Privacy concerns grow in India
By Rama Lakshmi, Washington Post, February 3, 2012
NEW DELHI--The Indian government's recent announcement that it taps nearly 300 new phones every day has sparked a debate about privacy in a country that traditionally views such concerns as an ugly offshoot of Western individualism.
Indians tend to stress identities of family and community over any others. But a growing desire for privacy and what many say is a government assault on it are creating tension in this nation of 1.2 billion people.
The reasons for the shift, experts say, include changing family structures and lifestyles among the urban middle class, as well as a mass media explosion and the Internet, just as the government has begun tapping more phones and using surveillance cameras in more public places.
The constitution does not guarantee a right to privacy here, nor does the country have a data protection law to guard against the misuse of personal information. But the government has proposed a wide-ranging privacy law, and a coalition of organizations and activists, including the newly formed advocacy group Privacy India, is trying to help shape it. The groups and officials are discussing the issue at a national conference in New Delhi this week.
"An enormous amount of information about us is being collected. Not only are the phones being tapped, but taped phone conversations are leaked to the media and Internet. All this is making people nervous," said Apar Gupta, a partner in the New Delhi-based law firm Advani & Co. who participated in sessions about the law.
In a crowded nation where large families live in cramped spaces--adult children often living with their parents, for example--there has been little insistence on personal space and privacy. Passenger lists, including name, gender and age, are posted on the outside of train cars. Students' names and grades are pasted on the walls of high schools and colleges. Sustained eye contact and staring are acceptable public behavior. And a 10-minute conversation with a stranger can seamlessly lead to questions about salary, caste and religious affiliation.
"We are culturally trained to say, 'It is not about me.' But now public discussions about privacy are beginning to come up every time there is an attack on it," said Ponnurangam Kumaraguru, an assistant professor at the Indian Institute of Information Technology in New Delhi, who is conducting a survey on Indians' perceptions of privacy. "What is changing is that Indians are beginning to demand privacy protection for the information they share digitally, even though they are still not able to articulate a demand for privacy within the families and communities."
A flurry of developments in recent years have raised concern here, including sting operations conducted by TV news networks targeting politicians; secretly recorded cellphone videos of ordinary people as well as celebrities; and the release of taped phone conversations, usually involving politicians, corporate lobbyists, journalists and businessmen.

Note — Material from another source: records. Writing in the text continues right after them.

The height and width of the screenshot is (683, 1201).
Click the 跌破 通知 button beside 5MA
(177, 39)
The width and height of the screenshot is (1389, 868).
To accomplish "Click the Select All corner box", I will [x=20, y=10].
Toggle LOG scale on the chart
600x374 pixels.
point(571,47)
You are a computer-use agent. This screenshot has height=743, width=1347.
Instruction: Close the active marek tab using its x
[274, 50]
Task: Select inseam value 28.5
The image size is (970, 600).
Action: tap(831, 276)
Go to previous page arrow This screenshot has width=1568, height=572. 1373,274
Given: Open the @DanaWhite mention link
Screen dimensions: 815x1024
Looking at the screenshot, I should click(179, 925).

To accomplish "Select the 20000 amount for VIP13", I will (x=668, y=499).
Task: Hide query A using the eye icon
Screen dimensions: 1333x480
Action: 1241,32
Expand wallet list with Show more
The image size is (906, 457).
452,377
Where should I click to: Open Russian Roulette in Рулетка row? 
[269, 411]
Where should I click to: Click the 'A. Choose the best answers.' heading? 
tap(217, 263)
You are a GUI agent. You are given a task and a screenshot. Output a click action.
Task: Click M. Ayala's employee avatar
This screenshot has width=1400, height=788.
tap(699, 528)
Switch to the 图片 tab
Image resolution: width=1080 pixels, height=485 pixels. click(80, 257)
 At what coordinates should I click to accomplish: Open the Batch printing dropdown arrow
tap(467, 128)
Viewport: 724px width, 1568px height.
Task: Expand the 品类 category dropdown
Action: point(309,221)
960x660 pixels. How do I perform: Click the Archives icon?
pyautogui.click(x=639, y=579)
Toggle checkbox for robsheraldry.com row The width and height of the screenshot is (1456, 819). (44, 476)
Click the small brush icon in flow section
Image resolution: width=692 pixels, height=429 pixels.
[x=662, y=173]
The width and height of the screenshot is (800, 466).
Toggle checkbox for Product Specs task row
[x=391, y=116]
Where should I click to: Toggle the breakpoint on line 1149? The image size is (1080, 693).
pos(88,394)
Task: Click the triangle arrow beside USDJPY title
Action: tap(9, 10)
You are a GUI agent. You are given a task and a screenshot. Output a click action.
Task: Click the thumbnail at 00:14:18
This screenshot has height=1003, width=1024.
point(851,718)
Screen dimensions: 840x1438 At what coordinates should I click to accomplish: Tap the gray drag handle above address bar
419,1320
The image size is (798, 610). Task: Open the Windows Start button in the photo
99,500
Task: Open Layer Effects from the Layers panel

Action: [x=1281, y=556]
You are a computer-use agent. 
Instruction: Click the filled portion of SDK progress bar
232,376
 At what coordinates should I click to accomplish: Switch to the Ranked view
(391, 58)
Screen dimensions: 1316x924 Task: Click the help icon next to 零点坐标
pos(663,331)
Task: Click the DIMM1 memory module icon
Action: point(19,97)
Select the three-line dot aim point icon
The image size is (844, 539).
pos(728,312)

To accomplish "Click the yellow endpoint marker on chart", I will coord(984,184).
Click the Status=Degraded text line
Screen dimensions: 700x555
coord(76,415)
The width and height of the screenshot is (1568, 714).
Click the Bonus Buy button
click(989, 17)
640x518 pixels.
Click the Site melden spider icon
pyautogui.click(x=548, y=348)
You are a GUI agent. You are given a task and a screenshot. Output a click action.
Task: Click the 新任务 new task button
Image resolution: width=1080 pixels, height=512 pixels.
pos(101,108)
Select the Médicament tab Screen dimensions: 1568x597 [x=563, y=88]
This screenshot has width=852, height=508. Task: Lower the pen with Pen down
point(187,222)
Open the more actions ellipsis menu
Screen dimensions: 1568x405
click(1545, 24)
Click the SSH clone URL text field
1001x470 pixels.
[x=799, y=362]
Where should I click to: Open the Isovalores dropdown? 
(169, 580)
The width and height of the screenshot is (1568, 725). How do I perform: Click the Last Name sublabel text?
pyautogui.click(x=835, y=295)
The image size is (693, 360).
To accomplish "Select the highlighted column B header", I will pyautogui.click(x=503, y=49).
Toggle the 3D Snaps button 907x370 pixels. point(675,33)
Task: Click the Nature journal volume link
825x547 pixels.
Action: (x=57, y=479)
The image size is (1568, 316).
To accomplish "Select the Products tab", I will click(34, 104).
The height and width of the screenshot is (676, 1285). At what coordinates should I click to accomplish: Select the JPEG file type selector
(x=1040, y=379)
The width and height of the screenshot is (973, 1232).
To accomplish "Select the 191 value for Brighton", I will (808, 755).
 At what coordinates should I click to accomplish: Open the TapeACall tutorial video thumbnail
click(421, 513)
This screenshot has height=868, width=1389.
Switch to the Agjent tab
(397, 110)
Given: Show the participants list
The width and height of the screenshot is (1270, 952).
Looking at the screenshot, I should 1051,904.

Even a government program to collect biometric and personal details of more than 600 million Indians by 2014--and link the database to welfare programs, banks and hospitals--has come under a cloud after a parliament panel and activists questioned the exercise in the absence of an effective privacy and data protection law.
But perhaps the biggest concern here is government surveillance of ordinary citizens.
Not unlike in the United States after the Sept. 11 attacks, India has undertaken a massive overhaul of its surveillance capabilities since attacks in Mumbai in November 2008. India has bought a variety of interception equipment, officials say, and has given its intelligence agencies unlimited powers to bug phone calls and e-mail.
Last week, Mumbai officials announced that they plan to blanket the city in London-style surveillance by adding 6,000 new cameras to the existing 400.
"We understand we need it for security, but they will be collecting horrendous amounts of data about our lives. What will they do with it? Who will keep it? And for how long?" asked N.S. Nappinai, a Mumbai-based lawyer who favors making the government privacy bill tougher. "Are we going to be policing the police all the time?"